Rajiv: Please talk a little bit about what are you doing currently.
Sam: I am a professor at Temple University, where I teach law, anatomy, and forensics. This is my 47th year of teaching. I was also a litigation attorney for many years handling complicated medical matters. In addition to teaching, I am a national lecturer, teaching medicine to lawyers. I’ve taught over 500 continuing legal education courses around the country and my Into the Lab program was the recipient of an award for the best CLE program in the country. I have transitioned from being a trial attorney to serving as a neutral arbitrator and mediator with a dispute resolution service in Philadelphia. That’s my academic and professional background. However, I love to write and spend many hours pursuing this endeavor. I have written hundreds of articles, several medical and legal texts, and multiple supplements to those publications.
Wow. That’s a lot. Out of all the jobs that you have ever held, which one have you enjoyed the most?
I enjoyed practicing, but my passion is teaching. It is so satisfying working with students when they know little about the law. And by the end of the semester, they can argue forcibly about a legal concept. It is gratifying to mold a person’s thought process and see them gain an appreciation of an area of law or medicine.
How would you distinguish the life of a purveyor of education from a purveyor of practice?
A litigation attorney’s life is very hectic and unpredictable. In Philadelphia, a matter goes on the trial list, and you must be ready on half an hour’s notice to try the case. While trial work was enjoyable, it was very chaotic. I love teaching because you can craft your course presentation months in advance, and no one is looking over your shoulder objecting to how you explain something. Litigation’s hectic aspect is the distinguishing factor.
I’d love to hear any of your war stories if you have something that you want to tell us about your teaching experience or even practice experience.
I started teaching one year after law school. In the beginning, I was younger than some students in my classes. A strange experience that occurred early in my academic career is when one of the students in my class was a high school classmate. But what made me feel old was when a student came up to me and said, “My mom says hi.” She was a former student. So, I had gone through two generations. It’s also interesting to have cases against students that I taught in law school. That’s a gratifying feeling.
If a young law student or a lawyer asked how to get into the profession of teaching, what would be your advice to them?

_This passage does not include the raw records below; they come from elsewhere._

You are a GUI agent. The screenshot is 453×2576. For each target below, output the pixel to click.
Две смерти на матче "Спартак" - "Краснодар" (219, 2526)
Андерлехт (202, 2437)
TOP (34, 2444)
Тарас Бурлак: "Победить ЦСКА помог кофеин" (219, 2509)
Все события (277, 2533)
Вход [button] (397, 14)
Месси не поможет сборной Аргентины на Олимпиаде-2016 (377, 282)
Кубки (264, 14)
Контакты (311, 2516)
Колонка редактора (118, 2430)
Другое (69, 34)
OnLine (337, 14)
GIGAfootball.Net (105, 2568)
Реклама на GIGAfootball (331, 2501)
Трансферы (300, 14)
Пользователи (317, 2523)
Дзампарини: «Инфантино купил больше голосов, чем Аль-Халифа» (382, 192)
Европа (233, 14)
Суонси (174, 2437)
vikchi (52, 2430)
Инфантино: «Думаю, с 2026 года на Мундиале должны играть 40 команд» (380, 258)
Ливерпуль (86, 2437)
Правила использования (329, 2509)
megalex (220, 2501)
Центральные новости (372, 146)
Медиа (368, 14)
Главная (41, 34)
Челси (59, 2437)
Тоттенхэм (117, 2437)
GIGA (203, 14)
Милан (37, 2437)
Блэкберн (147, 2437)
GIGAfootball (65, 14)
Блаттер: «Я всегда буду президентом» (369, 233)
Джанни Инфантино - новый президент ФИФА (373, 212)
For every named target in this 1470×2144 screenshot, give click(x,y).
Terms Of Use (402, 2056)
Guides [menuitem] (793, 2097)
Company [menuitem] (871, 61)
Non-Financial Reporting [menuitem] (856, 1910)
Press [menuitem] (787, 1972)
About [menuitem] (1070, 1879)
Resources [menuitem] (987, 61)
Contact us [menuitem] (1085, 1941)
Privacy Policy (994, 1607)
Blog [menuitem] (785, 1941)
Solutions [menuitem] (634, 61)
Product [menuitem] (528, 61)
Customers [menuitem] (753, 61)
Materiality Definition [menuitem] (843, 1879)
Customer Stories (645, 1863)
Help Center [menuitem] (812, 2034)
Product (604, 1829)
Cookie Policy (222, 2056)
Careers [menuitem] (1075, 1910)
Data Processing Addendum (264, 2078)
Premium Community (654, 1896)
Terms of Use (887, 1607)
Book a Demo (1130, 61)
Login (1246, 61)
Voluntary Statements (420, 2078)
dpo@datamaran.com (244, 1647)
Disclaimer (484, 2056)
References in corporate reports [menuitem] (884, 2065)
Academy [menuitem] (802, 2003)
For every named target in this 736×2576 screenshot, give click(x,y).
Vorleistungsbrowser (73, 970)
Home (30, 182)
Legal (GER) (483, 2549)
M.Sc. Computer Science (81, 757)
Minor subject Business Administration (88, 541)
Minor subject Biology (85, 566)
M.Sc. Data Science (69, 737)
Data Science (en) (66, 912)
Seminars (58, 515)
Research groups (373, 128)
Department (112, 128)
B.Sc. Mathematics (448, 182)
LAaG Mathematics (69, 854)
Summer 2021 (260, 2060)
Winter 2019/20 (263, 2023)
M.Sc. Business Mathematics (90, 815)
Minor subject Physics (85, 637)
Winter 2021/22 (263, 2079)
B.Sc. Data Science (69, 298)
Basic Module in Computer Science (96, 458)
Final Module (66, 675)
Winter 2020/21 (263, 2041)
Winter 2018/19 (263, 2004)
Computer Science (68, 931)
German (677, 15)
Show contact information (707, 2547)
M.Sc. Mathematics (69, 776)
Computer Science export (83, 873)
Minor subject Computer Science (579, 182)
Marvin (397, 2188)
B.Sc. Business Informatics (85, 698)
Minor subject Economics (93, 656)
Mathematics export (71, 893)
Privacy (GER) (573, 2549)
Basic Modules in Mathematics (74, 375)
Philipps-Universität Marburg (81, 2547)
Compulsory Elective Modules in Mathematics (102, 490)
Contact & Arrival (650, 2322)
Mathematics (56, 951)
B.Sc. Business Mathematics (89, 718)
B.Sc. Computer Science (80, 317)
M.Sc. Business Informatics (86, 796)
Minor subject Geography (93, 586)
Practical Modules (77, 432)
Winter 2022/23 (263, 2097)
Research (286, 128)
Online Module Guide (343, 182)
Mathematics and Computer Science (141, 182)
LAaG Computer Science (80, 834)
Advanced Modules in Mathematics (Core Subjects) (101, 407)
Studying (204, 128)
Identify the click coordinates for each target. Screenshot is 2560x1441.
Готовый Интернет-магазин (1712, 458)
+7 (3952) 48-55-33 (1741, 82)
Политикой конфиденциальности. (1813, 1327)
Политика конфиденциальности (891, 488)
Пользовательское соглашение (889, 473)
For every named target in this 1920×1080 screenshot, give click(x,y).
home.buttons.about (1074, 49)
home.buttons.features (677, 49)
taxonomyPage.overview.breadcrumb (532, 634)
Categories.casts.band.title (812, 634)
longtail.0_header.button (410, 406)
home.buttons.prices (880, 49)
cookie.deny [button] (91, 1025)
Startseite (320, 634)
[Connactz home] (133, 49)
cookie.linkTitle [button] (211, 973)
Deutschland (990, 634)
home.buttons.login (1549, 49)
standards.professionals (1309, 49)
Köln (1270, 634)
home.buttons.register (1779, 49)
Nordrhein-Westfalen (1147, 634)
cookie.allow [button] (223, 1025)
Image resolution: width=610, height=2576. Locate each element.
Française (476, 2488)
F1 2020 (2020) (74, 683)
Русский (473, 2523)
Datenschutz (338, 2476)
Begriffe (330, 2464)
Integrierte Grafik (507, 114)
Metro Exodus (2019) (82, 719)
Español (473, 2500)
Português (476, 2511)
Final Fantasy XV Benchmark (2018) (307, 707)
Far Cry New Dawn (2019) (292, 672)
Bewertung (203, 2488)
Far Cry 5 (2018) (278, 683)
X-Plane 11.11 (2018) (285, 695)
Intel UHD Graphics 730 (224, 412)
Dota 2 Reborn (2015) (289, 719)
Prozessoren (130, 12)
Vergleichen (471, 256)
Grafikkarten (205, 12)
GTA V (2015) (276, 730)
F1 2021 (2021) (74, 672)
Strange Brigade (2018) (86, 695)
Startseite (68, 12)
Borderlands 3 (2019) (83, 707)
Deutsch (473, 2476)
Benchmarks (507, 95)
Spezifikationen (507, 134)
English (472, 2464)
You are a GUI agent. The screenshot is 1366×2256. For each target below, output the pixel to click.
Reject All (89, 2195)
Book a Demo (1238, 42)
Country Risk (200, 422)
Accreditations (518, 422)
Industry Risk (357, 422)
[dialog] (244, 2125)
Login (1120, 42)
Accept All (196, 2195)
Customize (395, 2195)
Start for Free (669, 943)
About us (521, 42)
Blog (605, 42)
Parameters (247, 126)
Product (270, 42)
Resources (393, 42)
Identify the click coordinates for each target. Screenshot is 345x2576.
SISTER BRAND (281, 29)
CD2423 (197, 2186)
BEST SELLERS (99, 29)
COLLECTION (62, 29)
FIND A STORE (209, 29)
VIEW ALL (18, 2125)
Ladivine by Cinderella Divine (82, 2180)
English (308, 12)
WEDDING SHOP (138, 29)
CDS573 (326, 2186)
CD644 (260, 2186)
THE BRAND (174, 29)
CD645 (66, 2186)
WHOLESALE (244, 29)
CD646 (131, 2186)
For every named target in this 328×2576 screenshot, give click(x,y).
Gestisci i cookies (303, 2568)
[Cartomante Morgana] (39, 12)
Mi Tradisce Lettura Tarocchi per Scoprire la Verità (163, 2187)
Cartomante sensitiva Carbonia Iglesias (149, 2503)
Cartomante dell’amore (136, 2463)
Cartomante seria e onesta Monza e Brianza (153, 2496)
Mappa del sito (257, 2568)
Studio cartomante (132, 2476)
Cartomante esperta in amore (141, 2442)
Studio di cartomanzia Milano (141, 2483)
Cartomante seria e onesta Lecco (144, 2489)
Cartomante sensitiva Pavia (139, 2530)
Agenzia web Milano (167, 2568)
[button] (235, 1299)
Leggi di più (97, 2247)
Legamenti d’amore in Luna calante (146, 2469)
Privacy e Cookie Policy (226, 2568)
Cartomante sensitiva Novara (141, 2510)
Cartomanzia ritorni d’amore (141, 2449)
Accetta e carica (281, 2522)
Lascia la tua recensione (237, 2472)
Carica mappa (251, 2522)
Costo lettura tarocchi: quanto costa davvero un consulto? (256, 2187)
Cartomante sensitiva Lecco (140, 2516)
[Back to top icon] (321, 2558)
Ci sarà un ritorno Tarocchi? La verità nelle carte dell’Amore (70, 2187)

I became an educator by accident. I was just out of law school, and a lawyer I worked for said, “I can’t make my contracts course tonight. Will you go teach the class?” So, I did and fell in love with it. Over the years, I have taught more than 25,000 students and countless lawyers, judges, and insurance professionals. I also served as chair of the legal studies department at Temple University for 25 years. My advice to somebody who wants to become involved with teaching is to publish. The key to getting a teaching position is publication. It really is “publish or perish” in an academic environment and a person who has written articles has an advantage in securing a teaching position.
When you say “publish,” what kinds of publications do you think help? Publications for a lawyer can range anywhere from practical, legal advice like we have in The Practical Lawyer to comment pieces in newspapers of general circulation to highly academic peer review journals.
Law firms and academic institutions love people who have written law review articles. However, law reviews are not the only important publication outlet. A practice or professional journal is just as important to show your diversity and understanding of a topic. The idea is to demonstrate that you have mastered an issue and can explain it to others in a logical format. After all, a practicing lawyer must possess two skills—writing and advocacy. These talents are on display when you write an article. So yes, law review is the key, but professional and practical journals are also important.
Even for those who do not wish to teach, how do we improve our writing and our oral advocacy?
Practice makes perfect. Writing eloquently or writing as an advocate are acquired skills. When I graduated from high school, I found writing a chore. I now enjoy the process and attribute that transformation to practice. Most colleges and law schools now recognize the importance of writing. This skill is incorporated into most curriculums. Law schools force students to practice writing during their first-year legal writing courses. The two law school classes I teach require multiple written research papers over the semester. Even when I teach an undergraduate course, I require the students to turn in multiple papers. Writing is an essential skill that must be mastered, and it is important to have someone continually provide feedback about your writing abilities. And with repetition, it becomes easier and more comfortable.
How about oral advocacy? What are your pointers for oral advocacy, whether it’s at the trial level or the appellate level?
I owe my success to preparation. I also learn from my mistakes and use these experiences to improve my work. For instance, I never teach a course the same way twice. I’m constantly refining and making it better. I am also a firm believer in demonstrative evidence. Today’s generation receives their information visually. My peers learned by reading. Information delivery systems have changed to accommodate this new reality. Trial attorneys need to convey evidence through visual representations. This type of presentation resonates so much better with factfinders. I incorporate the same principles when I teach law or anatomy. I spend a great deal of time creating animations, graphics, illustrations, and videos to convey the materials in an educational but exciting format. I call this “edutainment.” A person wants to be educated and entertained at the same time. The same is true in a courtroom. Counsel needs to engage the jury by showing visual representations of the evidence as you tell a story. This helps you engage the audience or factfinder and tell a narrative they’ll follow.